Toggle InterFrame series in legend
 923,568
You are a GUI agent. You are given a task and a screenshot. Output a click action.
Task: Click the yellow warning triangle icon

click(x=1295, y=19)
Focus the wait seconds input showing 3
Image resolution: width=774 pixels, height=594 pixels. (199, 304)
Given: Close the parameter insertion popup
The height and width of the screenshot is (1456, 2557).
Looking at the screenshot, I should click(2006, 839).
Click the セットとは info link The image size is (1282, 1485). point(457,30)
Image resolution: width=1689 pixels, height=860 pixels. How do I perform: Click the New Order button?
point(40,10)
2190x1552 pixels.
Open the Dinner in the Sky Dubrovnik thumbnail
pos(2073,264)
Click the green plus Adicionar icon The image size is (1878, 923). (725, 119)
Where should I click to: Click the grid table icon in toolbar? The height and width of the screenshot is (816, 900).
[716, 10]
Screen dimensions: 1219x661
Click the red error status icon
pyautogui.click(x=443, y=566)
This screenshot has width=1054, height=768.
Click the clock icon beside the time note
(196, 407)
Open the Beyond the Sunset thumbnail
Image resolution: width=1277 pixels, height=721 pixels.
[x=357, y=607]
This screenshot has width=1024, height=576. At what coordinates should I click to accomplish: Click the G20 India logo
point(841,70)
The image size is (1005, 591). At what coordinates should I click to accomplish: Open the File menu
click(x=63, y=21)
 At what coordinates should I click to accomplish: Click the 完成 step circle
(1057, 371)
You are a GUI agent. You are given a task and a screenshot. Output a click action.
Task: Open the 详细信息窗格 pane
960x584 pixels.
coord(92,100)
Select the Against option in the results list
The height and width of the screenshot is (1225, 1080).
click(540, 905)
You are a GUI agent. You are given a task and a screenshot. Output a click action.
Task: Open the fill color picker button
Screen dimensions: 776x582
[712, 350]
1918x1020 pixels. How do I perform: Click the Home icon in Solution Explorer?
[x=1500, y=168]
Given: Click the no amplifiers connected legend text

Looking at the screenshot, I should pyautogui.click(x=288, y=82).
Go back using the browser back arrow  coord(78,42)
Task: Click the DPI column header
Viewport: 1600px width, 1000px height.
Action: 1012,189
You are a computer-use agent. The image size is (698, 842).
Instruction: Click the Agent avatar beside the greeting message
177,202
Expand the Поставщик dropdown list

********

- DIRECTIONS FOR THIS TASK
Tally the lines in the items above that contain the string "size", and reply with only that number.

- ANSWER IN FULL
4